Task instructions.
A. List the usernames that appear in the post headers of the forum thread on saving websites for offline viewing.
B. Find every line in the entries below that contains the word "Expand" and copy each one.

Extract provided.
*****
Now I know with FireFox/I.E you can save the page you want to view offline later but if the website has like 100's of pages that will be tiring to save each link at a time (not to mention you may likely lose count of which pages or links were done).

My reasoning is simple. I want a copy of the website purely for nothing more then offline viewing and archiving useful knowledgeable sites from being lost forever if the site shuts down or something happens to it.

Also because if I had to really pull an enduro on laptop and max out that battery likely all wifi will be turned off and not to mention if I can't get any wifi signals like if I was in the middle of a field somewhere.

Thanks in advance.

Oh if someone has some time and can archive this site for me it would be most appreciated. http://www.exrx.net/Lists/Directory.html

I absolutely love how they show all the exercises and what it each exercise does and targets and also more then one way to do the exercises if you don't have equipment.


----------



## Tim (Dec 11, 2011)

AquaNekoMobile said:


> My reasoning is simple. I want a copy of the website purely for nothing more then offline viewing and archiving useful knowledgeable sites from being lost forever if the site shuts down or something happens to it.


google way back machine


----------



## AquaNekoMobile (Feb 26, 2010)

Other then the 'way back machine' which does -NOT- work for the 'steal this wiki' website (a take on the 'steal this book') when the site canceled all bot crawlers.


----------



## Kajendra (Dec 12, 2010)

Hey there 
The program I used when I would download all of a website for reading it later on was HTTrack @ http://www.httrack.com/

This program is open source and allows you to download a website recursively and gives the option to download the links pointing to the website on the pages you download if I am not mistaken 

Check it out and let me know if it works 
Been a while of me using it so not sure if I remember but It was pretty easy to configure


----------
*****
Provided entries.

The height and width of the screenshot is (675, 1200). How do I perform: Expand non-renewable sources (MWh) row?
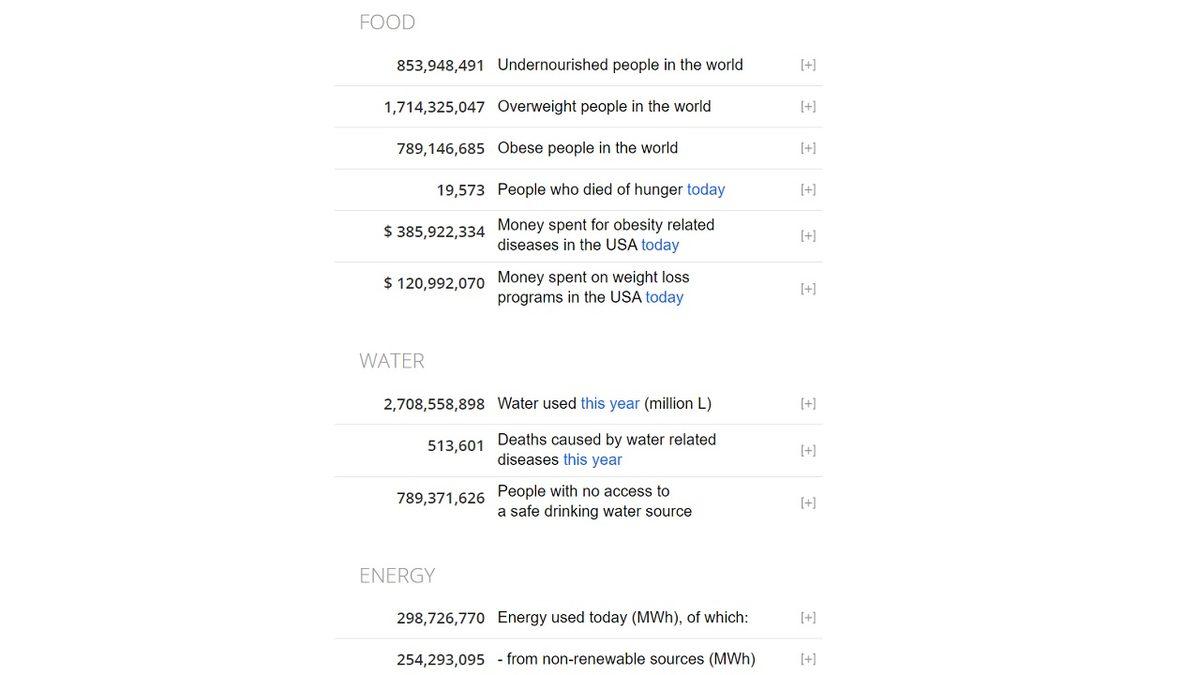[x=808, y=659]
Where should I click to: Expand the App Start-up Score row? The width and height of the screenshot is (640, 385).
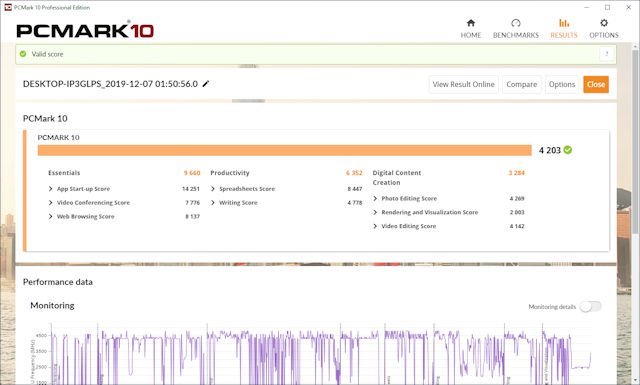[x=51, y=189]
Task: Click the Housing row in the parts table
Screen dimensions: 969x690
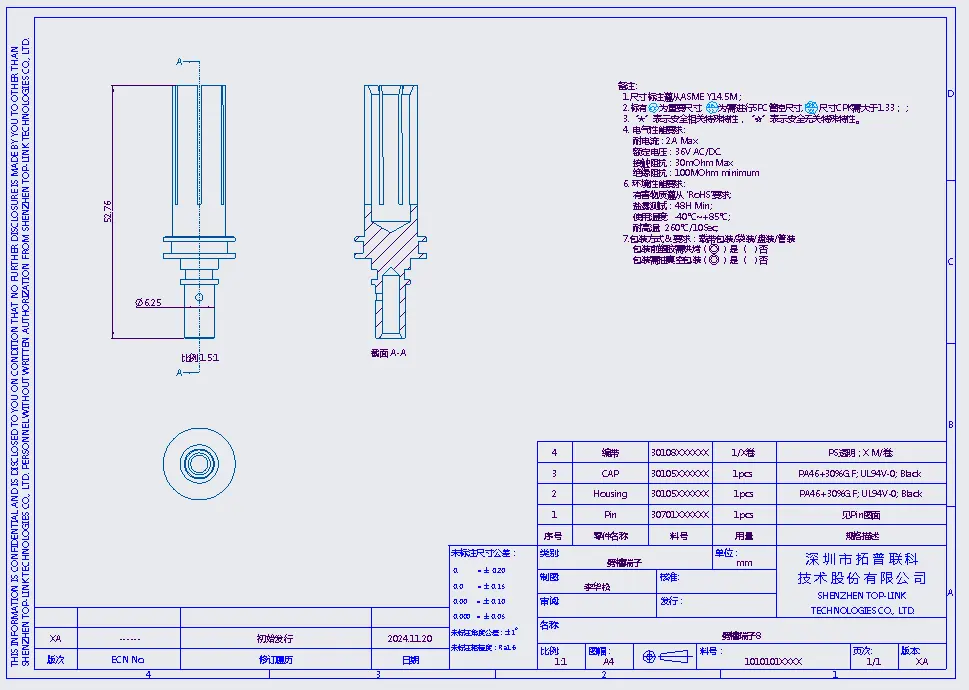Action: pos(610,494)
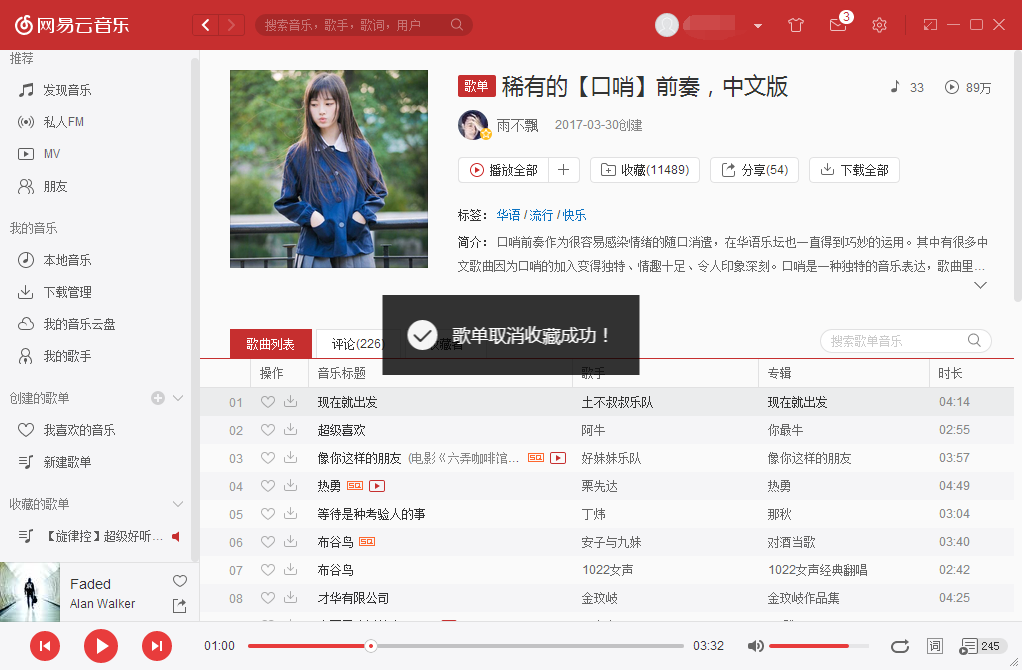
*****
The results.
A.
Tim
AquaNekoMobile
Kajendra

B.
The height and width of the screenshot is (675, 1200). How do I perform: Expand non-renewable sources (MWh) row?
Where should I click to: Expand the App Start-up Score row? The width and height of the screenshot is (640, 385).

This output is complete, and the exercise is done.